> **Problem to solve**: Your task is to output, without alteration, each line from the one containing "Place cursor after" through the final line of the records below.
╔══
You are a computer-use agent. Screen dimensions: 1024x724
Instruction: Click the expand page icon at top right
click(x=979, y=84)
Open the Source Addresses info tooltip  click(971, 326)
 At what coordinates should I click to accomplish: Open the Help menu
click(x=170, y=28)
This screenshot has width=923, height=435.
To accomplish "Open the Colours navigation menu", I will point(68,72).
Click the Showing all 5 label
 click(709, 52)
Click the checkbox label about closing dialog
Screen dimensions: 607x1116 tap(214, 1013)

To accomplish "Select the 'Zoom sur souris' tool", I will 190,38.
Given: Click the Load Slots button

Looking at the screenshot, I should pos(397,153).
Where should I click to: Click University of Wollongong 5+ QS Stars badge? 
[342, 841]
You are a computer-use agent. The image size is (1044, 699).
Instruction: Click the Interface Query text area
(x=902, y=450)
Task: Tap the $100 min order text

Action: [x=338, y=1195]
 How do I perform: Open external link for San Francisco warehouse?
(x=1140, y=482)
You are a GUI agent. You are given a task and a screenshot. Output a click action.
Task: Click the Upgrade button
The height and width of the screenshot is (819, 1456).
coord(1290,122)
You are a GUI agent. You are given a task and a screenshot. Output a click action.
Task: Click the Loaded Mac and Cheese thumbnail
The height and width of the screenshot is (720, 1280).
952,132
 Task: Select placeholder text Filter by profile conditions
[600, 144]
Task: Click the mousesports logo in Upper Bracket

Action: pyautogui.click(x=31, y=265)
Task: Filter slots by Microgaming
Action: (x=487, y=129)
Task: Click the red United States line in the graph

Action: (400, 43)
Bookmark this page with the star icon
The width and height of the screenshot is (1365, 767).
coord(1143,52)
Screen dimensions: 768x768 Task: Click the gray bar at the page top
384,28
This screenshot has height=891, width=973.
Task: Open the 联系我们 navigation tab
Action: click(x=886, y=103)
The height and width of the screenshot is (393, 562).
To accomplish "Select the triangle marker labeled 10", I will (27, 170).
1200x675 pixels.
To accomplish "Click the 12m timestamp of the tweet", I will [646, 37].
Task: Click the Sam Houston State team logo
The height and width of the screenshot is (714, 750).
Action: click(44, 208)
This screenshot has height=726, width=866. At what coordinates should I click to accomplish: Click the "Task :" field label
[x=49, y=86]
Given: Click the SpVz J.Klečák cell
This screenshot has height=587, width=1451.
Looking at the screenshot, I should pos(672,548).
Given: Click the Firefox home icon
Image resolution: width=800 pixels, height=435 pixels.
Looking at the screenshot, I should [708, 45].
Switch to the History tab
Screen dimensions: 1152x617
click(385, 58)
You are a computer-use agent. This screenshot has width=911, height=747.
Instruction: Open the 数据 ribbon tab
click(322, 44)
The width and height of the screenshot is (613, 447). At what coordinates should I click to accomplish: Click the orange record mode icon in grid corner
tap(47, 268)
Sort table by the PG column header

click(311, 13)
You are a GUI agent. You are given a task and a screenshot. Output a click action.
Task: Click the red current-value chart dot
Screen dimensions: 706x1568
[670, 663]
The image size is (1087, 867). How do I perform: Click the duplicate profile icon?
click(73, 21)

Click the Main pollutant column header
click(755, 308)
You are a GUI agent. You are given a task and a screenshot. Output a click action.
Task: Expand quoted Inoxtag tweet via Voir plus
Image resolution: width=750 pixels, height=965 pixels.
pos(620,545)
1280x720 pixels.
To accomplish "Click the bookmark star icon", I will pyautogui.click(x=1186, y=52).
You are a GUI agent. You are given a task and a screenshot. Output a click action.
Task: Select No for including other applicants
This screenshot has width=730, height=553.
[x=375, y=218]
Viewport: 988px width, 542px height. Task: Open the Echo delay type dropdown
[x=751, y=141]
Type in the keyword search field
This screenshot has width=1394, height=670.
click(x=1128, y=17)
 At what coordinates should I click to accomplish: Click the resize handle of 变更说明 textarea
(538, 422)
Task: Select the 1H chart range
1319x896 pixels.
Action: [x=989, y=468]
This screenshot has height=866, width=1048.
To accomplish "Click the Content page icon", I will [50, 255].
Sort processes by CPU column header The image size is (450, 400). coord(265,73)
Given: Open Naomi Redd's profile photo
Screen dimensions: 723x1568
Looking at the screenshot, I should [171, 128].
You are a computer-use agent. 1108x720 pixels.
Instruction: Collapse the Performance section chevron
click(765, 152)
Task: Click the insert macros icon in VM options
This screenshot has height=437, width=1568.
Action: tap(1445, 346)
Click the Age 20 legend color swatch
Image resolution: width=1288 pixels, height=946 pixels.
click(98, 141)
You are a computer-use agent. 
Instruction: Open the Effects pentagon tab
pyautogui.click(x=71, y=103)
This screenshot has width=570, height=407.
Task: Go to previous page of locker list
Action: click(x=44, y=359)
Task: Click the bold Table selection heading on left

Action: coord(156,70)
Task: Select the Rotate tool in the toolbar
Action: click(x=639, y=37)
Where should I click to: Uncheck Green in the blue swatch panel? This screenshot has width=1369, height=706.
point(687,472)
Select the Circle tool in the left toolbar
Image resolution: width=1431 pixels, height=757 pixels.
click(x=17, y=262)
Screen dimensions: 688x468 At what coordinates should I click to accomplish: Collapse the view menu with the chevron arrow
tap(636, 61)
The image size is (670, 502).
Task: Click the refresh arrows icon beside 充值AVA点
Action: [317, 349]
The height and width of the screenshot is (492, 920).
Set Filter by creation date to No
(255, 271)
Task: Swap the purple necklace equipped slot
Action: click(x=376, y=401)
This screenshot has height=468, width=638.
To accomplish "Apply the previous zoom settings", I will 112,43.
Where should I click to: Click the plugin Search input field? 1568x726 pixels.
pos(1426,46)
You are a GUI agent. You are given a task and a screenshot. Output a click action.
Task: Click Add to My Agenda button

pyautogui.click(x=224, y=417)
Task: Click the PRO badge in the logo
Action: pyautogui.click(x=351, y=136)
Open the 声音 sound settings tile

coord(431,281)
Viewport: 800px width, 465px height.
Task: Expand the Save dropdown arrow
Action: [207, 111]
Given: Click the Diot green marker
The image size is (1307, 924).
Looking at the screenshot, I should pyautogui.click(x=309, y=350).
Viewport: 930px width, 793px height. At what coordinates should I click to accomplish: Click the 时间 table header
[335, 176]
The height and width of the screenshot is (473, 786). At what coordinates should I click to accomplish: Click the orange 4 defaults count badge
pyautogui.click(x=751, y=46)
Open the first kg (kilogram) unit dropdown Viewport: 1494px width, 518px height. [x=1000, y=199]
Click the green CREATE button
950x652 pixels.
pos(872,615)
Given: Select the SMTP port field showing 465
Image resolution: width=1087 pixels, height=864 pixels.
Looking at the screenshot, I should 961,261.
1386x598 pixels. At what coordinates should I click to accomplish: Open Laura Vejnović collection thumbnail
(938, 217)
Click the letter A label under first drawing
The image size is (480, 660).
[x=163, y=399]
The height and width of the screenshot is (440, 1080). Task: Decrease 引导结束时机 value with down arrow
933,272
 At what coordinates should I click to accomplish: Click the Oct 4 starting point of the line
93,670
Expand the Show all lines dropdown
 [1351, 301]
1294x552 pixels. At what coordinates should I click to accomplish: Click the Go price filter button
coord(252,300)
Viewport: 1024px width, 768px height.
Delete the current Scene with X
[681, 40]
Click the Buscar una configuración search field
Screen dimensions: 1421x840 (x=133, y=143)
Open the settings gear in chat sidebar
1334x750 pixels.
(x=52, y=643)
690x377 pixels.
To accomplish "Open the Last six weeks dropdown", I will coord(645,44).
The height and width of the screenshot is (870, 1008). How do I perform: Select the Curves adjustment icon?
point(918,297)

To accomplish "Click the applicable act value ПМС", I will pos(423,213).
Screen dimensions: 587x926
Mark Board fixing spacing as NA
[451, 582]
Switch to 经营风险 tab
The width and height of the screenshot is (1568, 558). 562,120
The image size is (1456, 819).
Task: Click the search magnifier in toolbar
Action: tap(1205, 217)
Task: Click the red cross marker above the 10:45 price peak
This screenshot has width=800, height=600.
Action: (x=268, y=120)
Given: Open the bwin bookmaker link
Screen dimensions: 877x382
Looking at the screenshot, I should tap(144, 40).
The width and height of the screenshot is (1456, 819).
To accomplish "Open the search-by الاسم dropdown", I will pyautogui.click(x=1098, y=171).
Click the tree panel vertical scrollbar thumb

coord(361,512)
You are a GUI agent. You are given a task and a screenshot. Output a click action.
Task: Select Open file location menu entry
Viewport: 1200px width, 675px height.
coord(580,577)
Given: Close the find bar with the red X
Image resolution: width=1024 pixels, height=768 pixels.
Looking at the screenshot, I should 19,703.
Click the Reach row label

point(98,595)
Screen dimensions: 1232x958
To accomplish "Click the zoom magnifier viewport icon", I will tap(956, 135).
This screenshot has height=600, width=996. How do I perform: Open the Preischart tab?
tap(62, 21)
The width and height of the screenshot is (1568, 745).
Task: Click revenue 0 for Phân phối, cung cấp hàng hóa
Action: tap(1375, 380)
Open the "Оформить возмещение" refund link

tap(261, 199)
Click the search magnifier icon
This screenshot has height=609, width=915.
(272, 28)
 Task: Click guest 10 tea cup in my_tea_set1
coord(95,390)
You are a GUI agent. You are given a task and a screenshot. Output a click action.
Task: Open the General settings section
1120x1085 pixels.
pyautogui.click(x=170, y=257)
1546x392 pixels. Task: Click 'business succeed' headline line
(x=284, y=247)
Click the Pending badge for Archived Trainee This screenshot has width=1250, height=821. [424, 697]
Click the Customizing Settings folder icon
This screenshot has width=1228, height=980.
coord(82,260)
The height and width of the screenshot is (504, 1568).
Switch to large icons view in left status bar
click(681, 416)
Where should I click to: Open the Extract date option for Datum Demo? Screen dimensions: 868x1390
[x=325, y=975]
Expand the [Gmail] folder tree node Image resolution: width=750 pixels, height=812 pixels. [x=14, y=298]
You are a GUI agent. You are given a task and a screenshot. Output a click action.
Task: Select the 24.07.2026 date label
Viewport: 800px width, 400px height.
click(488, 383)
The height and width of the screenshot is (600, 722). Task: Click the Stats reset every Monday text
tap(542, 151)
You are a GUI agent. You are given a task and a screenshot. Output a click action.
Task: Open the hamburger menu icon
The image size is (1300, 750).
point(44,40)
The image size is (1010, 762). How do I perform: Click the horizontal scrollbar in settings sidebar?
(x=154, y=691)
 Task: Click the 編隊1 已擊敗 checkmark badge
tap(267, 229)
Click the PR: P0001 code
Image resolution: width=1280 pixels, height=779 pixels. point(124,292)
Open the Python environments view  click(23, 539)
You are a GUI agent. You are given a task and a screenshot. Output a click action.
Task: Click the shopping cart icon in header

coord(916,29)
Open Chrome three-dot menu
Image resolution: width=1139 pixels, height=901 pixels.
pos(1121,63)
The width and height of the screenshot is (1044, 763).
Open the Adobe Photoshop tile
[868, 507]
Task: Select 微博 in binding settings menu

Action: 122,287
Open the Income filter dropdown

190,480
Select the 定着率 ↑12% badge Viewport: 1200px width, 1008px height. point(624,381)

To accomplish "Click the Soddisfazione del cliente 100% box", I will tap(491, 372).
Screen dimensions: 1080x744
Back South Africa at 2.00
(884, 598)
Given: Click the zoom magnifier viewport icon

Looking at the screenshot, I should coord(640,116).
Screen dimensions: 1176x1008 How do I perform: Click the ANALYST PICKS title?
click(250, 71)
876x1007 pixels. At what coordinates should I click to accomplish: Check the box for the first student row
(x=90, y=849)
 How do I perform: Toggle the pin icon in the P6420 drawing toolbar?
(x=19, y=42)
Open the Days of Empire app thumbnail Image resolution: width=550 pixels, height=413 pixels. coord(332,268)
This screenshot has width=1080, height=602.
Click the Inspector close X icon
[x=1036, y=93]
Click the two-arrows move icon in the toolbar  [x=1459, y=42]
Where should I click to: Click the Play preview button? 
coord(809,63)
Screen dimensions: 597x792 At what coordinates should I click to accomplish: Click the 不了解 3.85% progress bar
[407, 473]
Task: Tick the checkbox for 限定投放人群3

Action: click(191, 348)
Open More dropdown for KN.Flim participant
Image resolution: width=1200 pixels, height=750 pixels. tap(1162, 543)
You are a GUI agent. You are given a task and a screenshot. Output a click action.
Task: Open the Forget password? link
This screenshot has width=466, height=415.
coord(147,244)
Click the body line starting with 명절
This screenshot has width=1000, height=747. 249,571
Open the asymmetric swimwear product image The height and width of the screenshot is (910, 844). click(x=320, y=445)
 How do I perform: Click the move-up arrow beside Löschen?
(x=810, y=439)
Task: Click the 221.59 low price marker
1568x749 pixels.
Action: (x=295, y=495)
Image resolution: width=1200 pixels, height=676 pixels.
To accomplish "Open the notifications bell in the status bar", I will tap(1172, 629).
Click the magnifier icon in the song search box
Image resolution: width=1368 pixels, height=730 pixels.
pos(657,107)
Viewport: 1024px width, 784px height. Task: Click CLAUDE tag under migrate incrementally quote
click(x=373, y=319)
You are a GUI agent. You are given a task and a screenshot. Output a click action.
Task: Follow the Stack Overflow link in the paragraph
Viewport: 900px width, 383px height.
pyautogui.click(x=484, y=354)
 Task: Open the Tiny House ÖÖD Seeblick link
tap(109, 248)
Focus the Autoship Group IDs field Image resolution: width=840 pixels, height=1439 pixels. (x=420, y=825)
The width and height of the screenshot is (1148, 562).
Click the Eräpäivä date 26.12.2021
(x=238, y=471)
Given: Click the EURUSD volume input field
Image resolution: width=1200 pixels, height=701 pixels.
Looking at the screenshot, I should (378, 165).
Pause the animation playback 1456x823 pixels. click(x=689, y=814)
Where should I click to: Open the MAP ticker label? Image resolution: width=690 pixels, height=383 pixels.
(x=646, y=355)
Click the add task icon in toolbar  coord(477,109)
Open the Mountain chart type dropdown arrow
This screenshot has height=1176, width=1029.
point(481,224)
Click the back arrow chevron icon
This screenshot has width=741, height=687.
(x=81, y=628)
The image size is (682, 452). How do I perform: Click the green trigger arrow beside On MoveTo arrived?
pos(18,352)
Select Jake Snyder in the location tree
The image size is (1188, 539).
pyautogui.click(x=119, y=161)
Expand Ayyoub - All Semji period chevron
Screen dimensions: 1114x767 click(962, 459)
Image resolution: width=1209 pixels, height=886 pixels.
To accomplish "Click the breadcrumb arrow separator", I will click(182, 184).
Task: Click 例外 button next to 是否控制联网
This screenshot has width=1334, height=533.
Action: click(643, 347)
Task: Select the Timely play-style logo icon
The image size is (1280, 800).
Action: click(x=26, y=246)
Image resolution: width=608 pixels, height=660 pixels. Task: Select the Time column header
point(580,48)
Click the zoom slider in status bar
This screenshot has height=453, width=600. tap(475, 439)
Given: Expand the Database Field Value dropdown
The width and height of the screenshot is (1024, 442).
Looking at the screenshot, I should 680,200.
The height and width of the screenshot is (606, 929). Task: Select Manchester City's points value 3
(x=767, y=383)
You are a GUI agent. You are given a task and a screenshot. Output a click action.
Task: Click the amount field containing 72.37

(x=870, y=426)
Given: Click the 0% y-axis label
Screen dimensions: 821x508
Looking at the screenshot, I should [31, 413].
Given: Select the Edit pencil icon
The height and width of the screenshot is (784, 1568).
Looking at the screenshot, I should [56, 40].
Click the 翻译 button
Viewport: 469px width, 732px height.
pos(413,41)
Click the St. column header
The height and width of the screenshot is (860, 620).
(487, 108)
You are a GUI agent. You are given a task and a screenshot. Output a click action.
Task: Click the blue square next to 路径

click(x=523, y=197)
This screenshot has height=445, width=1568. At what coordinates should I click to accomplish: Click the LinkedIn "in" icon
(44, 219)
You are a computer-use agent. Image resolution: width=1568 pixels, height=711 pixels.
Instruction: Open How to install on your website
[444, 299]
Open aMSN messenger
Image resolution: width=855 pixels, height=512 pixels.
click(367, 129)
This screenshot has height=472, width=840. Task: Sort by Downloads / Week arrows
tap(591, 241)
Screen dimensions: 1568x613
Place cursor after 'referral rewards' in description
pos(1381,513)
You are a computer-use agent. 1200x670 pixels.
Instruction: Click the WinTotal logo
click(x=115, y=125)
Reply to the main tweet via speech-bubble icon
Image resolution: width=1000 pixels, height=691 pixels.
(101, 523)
╚══
> **Result of this exercise**:
Place cursor after 'referral rewards' in description
pos(1381,513)
You are a computer-use agent. 1200x670 pixels.
Instruction: Click the WinTotal logo
click(x=115, y=125)
Reply to the main tweet via speech-bubble icon
Image resolution: width=1000 pixels, height=691 pixels.
(101, 523)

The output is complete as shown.